Le raid de la police thaïlandaise à l’hôtel des chemises rouges a été un fiasco

La police et le gouvernement thaïlandais ont subi un cinglant revers ce matin (16 avril 2010). Un commando devait effectuer un raid dans un hôtel de Bangkok pour arrêter un groupe de responsables du noyau dur du mouvement des chemises rouges, mais cette opération a échoué lamentablement. Au lieu de cela, ce sont les chemises rouges qui ont retenu captifs quelques policiers.

Le vice-premier ministre Suthep Thaugsuban est passé à la télévision ce matin à 10 heures pour annoncer le raid à l’hôtel SC Park, où se cachaient plusieurs chefs du mouvement antigouvernemental : Arisman Pongruengrong, Suporn Atthawong surnommé « Isan Rambo », Pramual Chuklom, plus connu sous le pseudonyme de « Jiew Dokchik » et Payap Pankate.

Ces responsables sont quelques-unes des 24 personnes ayant fait l’objet d’un mandat d’arrêt motivé par les violences survenues au cours des récentes actions de protestation.

« Au moment où je vous parle, des forces spéciales prennent d’assaut l’hôtel SC Park où nous croyons que se trouvent des terroristes et leurs leaders », a déclaré M. Thaugsuban.

« Nous arrêterons et mettrons hors d’état de nuire les terroristes. Nous avons constitué des unités spécialisées pour traquer les terroristes », a-t-il précisé.

Cependant, la police a raté son coup. Les personnes recherchées ont apparemment eu vent de l’opération et prévenu leurs partisans qui se sont précipités à l’hôtel.
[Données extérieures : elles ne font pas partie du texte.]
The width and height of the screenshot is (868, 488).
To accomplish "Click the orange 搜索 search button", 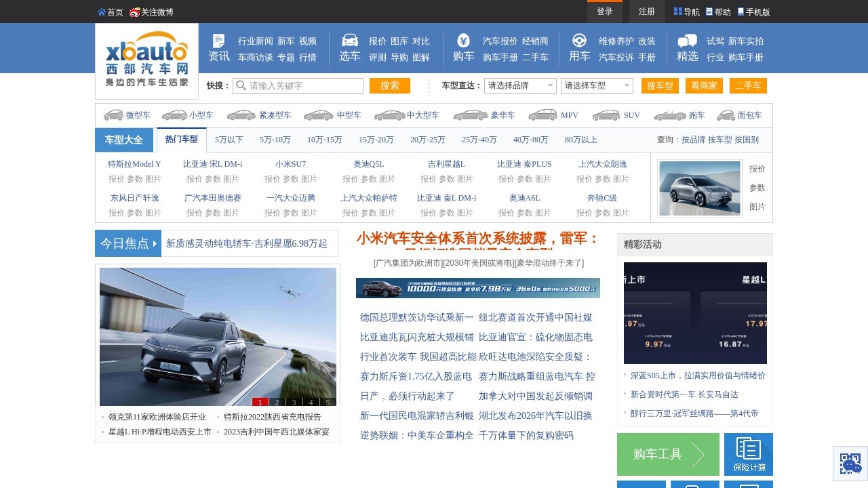I will click(389, 85).
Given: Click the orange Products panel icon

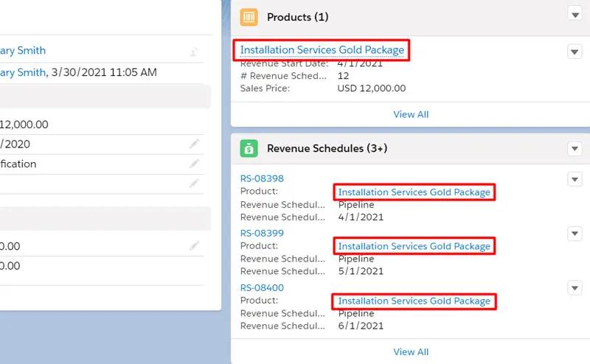Looking at the screenshot, I should (249, 16).
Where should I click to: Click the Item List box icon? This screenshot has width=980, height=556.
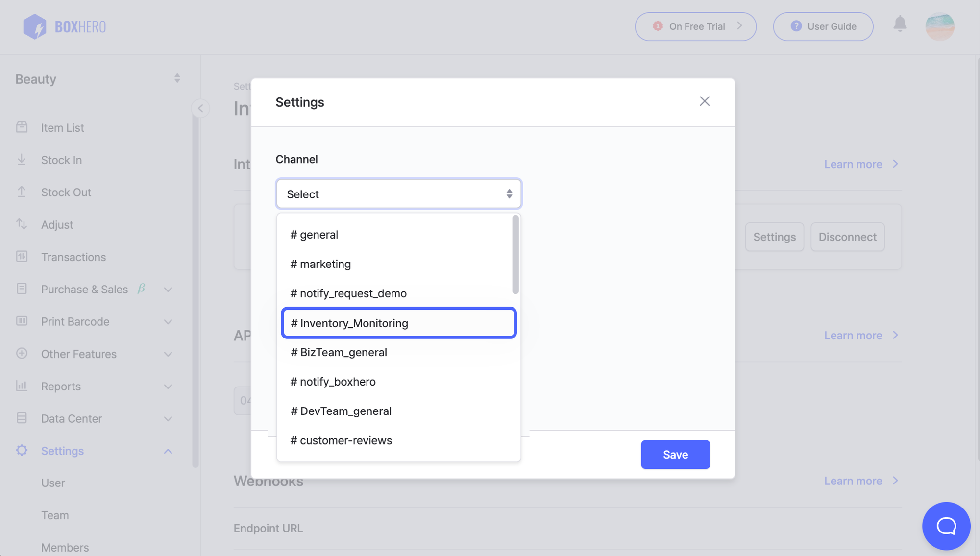22,127
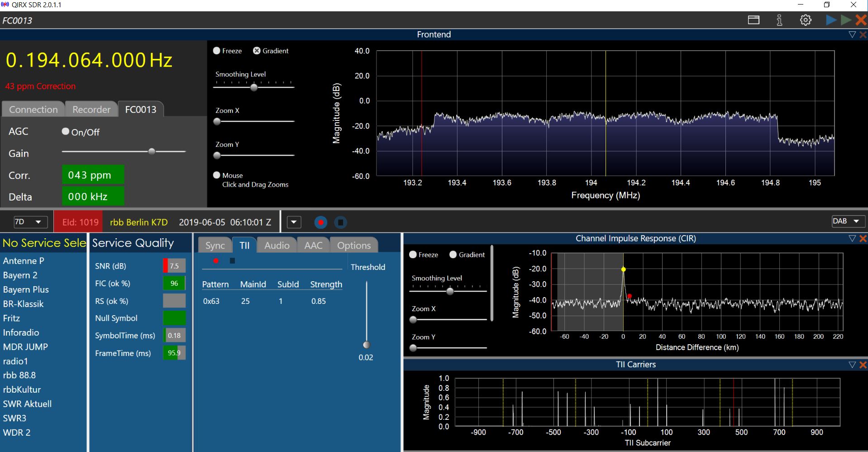
Task: Close the TII Carriers panel
Action: [863, 365]
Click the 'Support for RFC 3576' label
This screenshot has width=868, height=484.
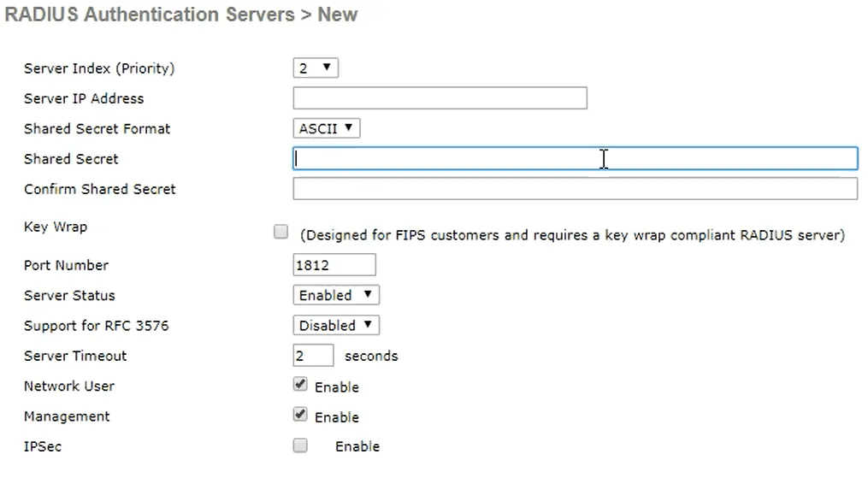[x=96, y=326]
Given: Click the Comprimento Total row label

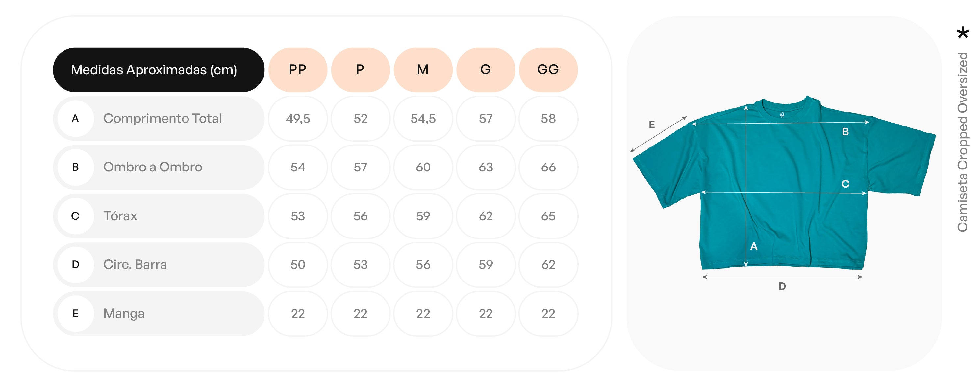Looking at the screenshot, I should [162, 119].
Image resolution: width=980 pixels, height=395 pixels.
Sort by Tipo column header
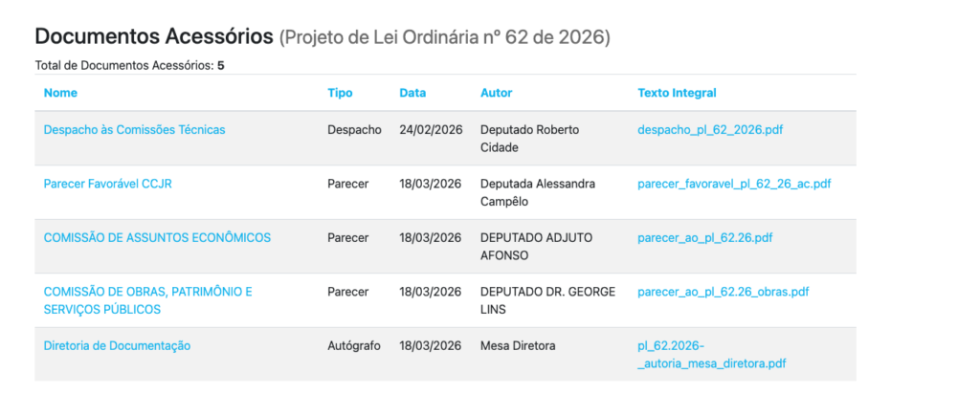[x=340, y=93]
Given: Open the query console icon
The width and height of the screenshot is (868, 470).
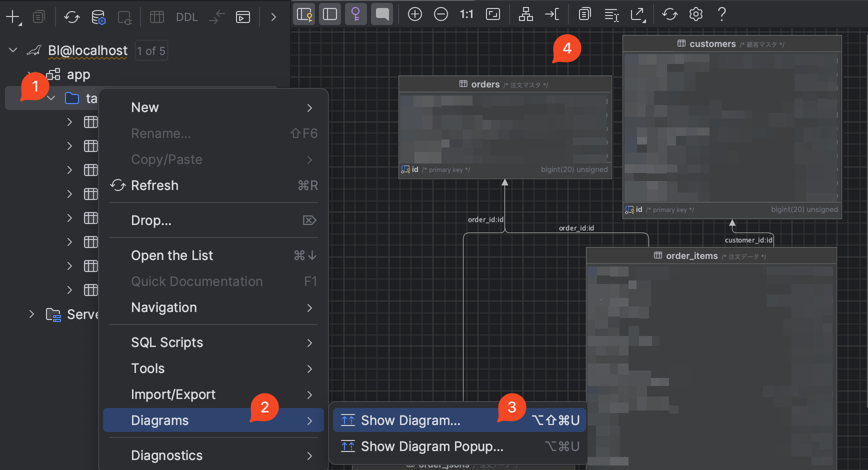Looking at the screenshot, I should point(243,17).
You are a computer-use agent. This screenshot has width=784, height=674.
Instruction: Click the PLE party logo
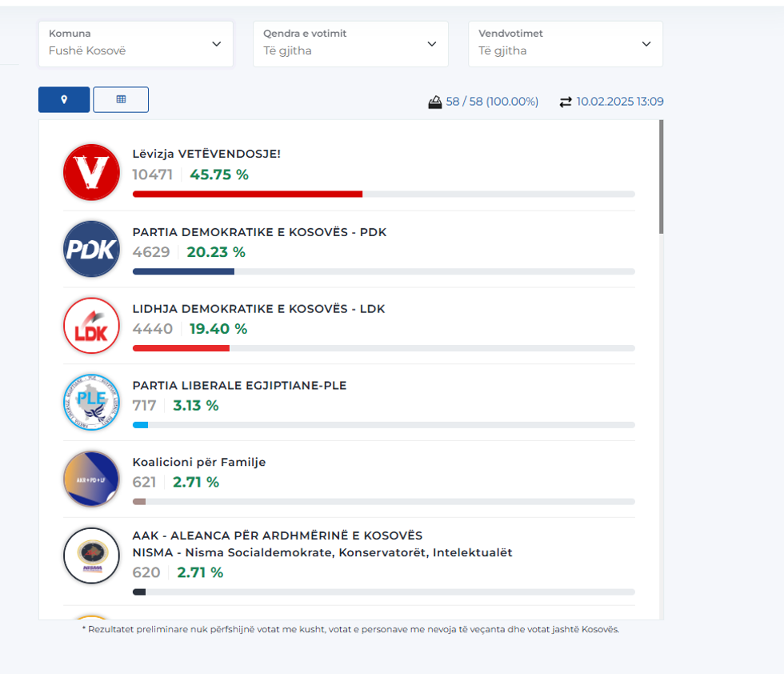(x=91, y=403)
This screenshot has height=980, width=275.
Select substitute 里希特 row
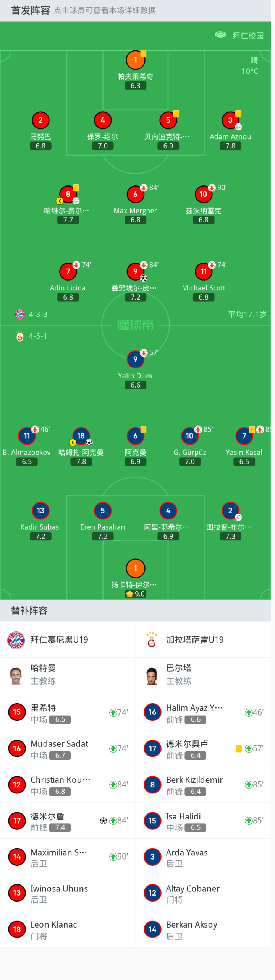click(x=68, y=713)
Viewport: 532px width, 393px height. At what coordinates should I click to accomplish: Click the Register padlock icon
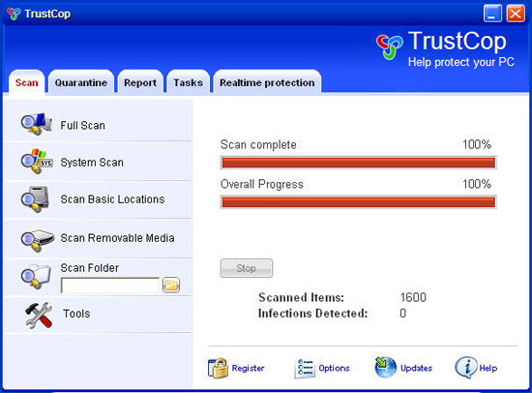[218, 368]
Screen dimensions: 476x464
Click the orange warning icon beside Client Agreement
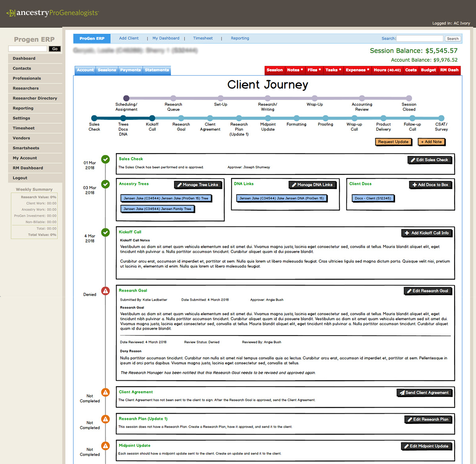click(x=106, y=392)
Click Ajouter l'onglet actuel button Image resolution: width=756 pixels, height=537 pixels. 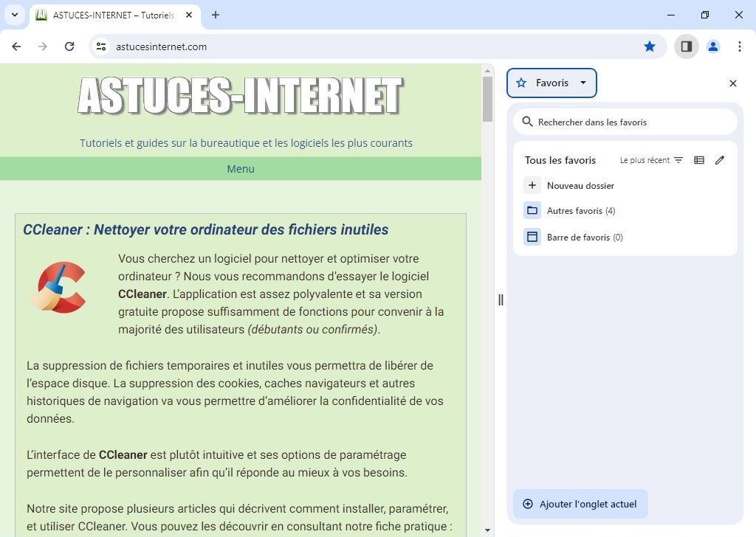tap(580, 504)
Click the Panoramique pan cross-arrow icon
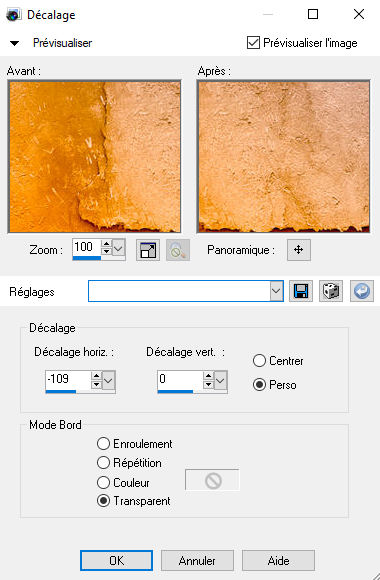Viewport: 380px width, 580px height. (299, 250)
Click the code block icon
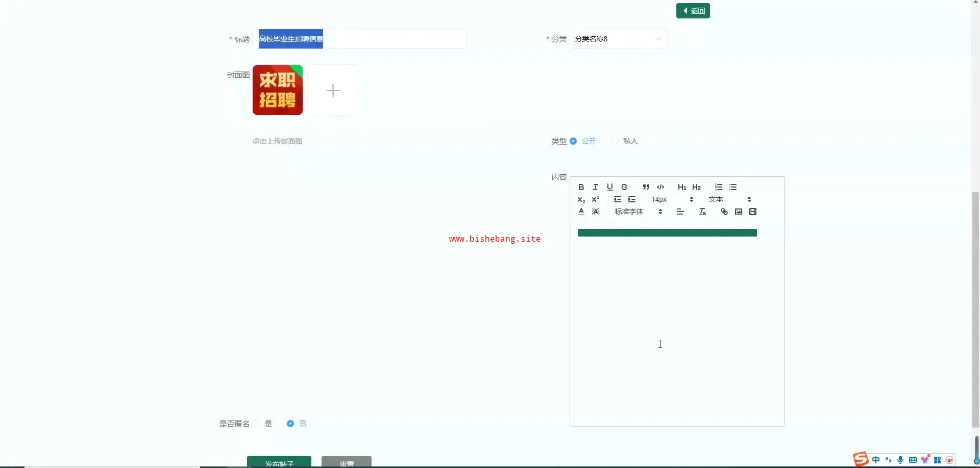This screenshot has width=980, height=468. 660,187
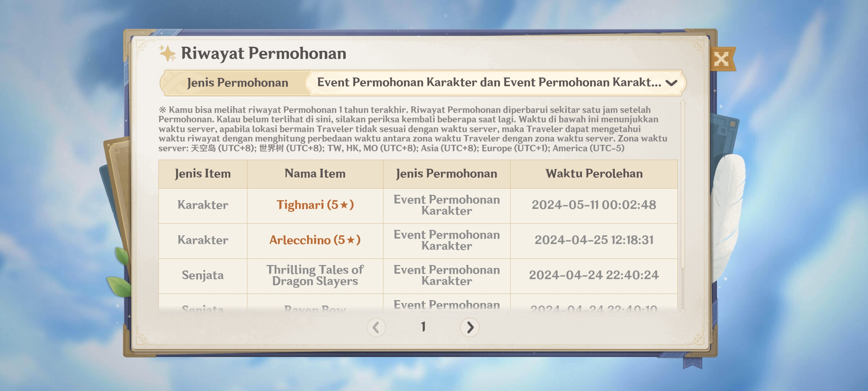Screen dimensions: 868x391
Task: Go to previous page arrow
Action: point(376,327)
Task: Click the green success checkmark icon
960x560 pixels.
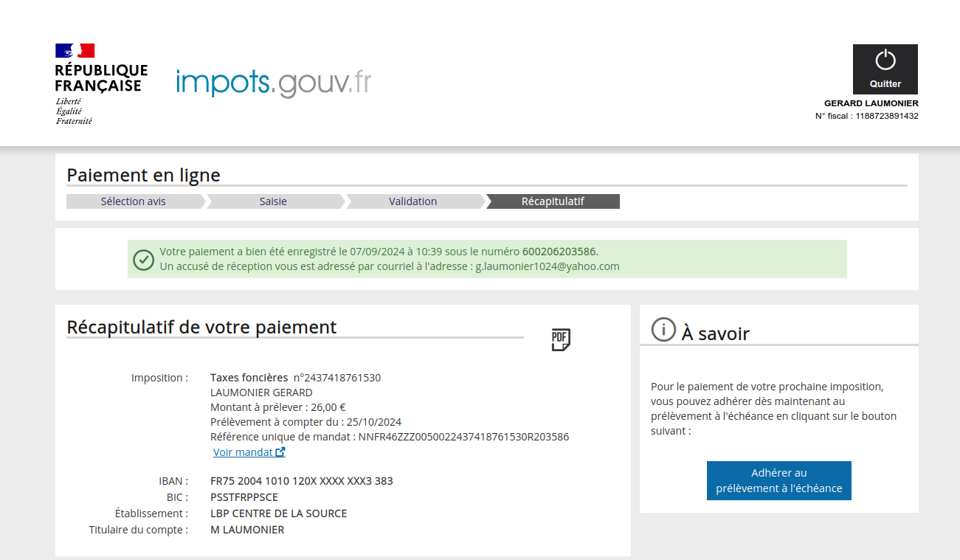Action: click(x=143, y=260)
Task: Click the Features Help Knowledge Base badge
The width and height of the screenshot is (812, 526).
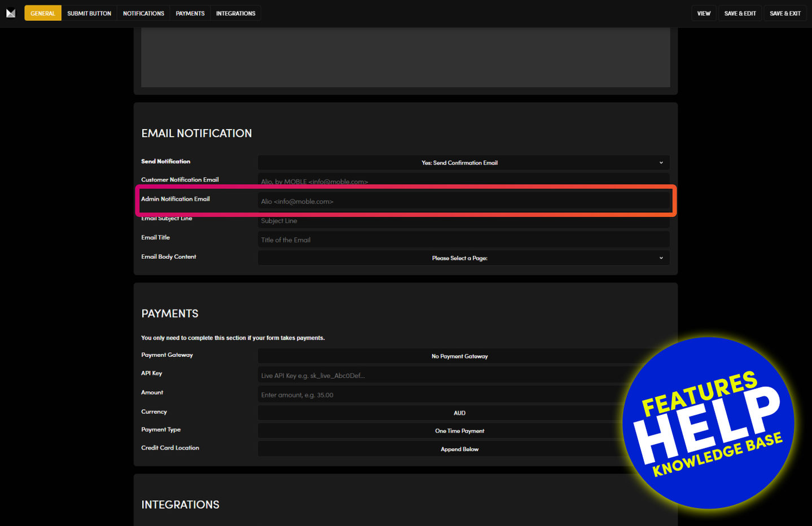Action: point(709,423)
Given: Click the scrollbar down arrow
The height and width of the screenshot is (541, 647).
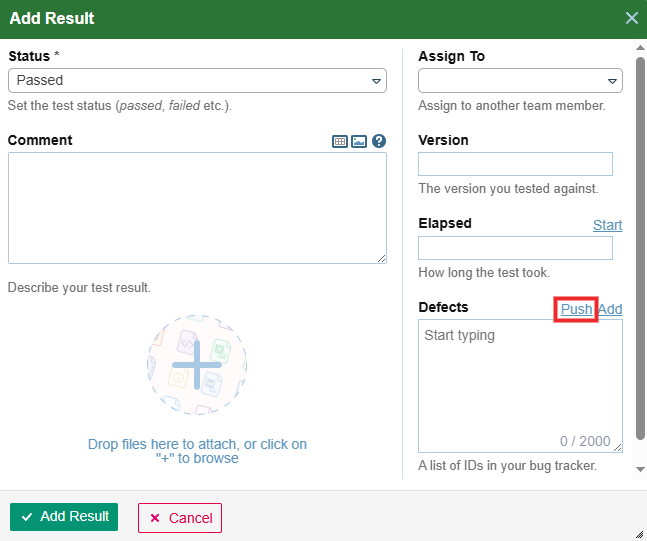Looking at the screenshot, I should [x=640, y=468].
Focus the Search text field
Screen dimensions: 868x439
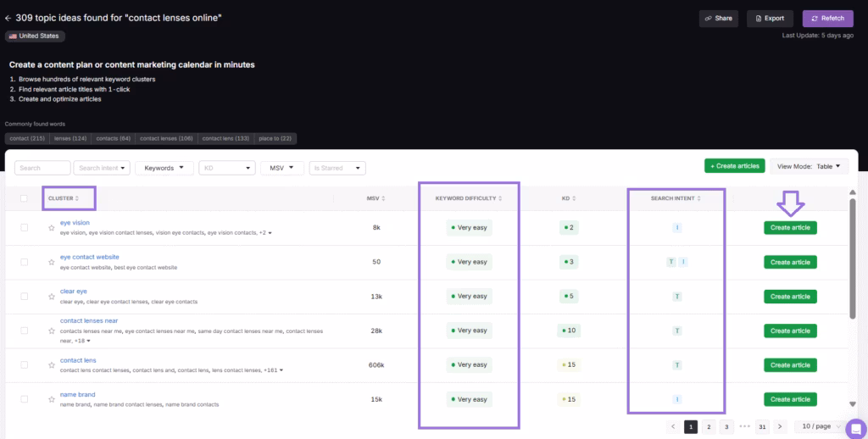point(42,168)
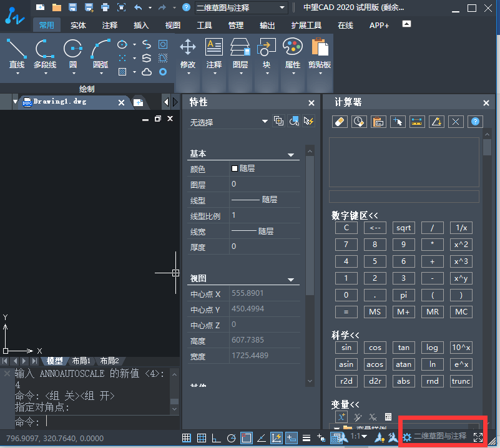The width and height of the screenshot is (500, 448).
Task: Switch to the 插入 ribbon tab
Action: pos(141,26)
Des membres du service d’ordre des chemises rouges auraient même fait feu sur des policiers pour les empêcher de procéder à des arrestations.

On a pu observer, en direct à la télévision, Arisman Pongruengrong s’échappant malaisément d’une chambre située au troisième étage de l’hôtel, en descendant à l’aide d’une corde pour arriver sur un camion garé en bas du bâtiment et dans les bras de chemises rouges qui l’ont rapidement éloigné de la vue des forces de l’ordre.

Les quatre autres chefs du mouvement antigouvernemental ont également réussi à s’enfuir, aidés par des protestataires, tandis que la police restait là sans réagir.

Les responsables des chemises rouges qui se trouvaient à l’hôtel SC Park ont été escortés par leurs camarades jusqu’au carrefour de Ratchaprasong, le site principal de la manifestation à Bangkok.

L’hôtel SC Park appartiendrait à l’ancien Premier ministre thaïlandais en fuite Thaksin Shinawatra, l’icône du mouvement d’opposition à la coalition actuellement au pouvoir.

Il a été rapporté que quatre policiers, dont le commissaire adjoint de la police métropolitaine de Bangkok qui a supervisé l’opération manquée, ont été faits prisonniers par les chemises rouges. Les captifs ont été vus un peu plus tard à la télévision, entourés par des responsables du Front Uni pour la Démocratie contre la Dictature (United Front for Democracy against Dictatorship ou UDD) au carrefour de Ratchaprasong.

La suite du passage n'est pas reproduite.